◆ What you need to do ◆
• a. In the passage on the AB-PMJAY beneficiary database, how many people were linked to the cellphone number 9999999999?
• b. Using the passage on the AB-PMJAY beneficiary database, explain how the Health Ministry says a request for an Ayushman card is approved or rejected.
• c. Transcribe word for word the part of the passage on the AB-PMJAY beneficiary database that opens with the words containing "For instance, almost" and closes with "any verification purposes.".

◆ Provided text ◆
· · ·

For instance, almost 7.5 lakh people in the scheme’s beneficiary database were linked with a single cellphone number: 9999999999. Almost 1.4 lakh were linked to the number 8888888888, while another 96,000 were linked to another obviously bogus number. There were some similar cases of multiple beneficiaries being linked to a single Aadhaar number as well; in Tamil Nadu, for instance, 4,761 registrations were made against just seven Aadhaar numbers.

In its statement, the Health Ministry said that the scheme only used mobile numbers to reach out to the beneficiaries in case of any need and for collecting feedback regarding the treatment, rather than for any verification purposes.

“AB-PMJAY identifies the beneficiary through Aadhaar identification wherein the beneficiary undergoes the process of mandatory Aadhaar based e-KYC. The details fetched from the Aadhaar database are matched with the source database and accordingly, the request for Ayushman card is approved or rejected based on the beneficiary details,’’ the Ministry said.

· · ·

◆ Recorded information ◆
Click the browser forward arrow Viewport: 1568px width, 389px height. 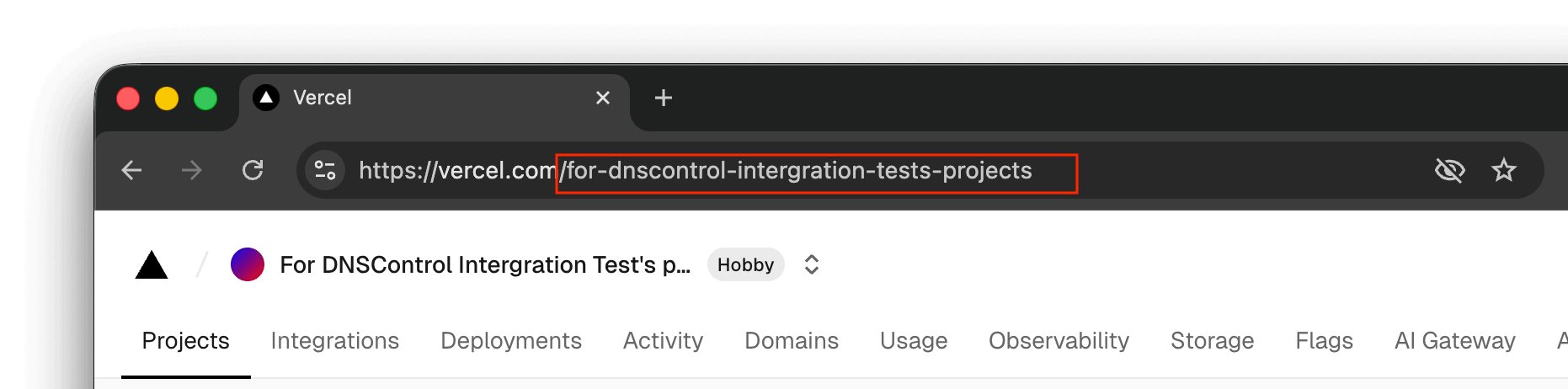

· · ·

◆ Answers by item number ◆
• a. Almost 7.5 lakh people were linked to that number.

• b. The beneficiary must undergo mandatory Aadhaar-based e-KYC. The details fetched from the Aadhaar database are then matched with the source database, and the request is approved or rejected based on the beneficiary details.

• c.
For instance, almost 7.5 lakh people in the scheme’s beneficiary database were linked with a single cellphone number: 9999999999. Almost 1.4 lakh were linked to the number 8888888888, while another 96,000 were linked to another obviously bogus number. There were some similar cases of multiple beneficiaries being linked to a single Aadhaar number as well; in Tamil Nadu, for instance, 4,761 registrations were made against just seven Aadhaar numbers.

In its statement, the Health Ministry said that the scheme only used mobile numbers to reach out to the beneficiaries in case of any need and for collecting feedback regarding the treatment, rather than for any verification purposes.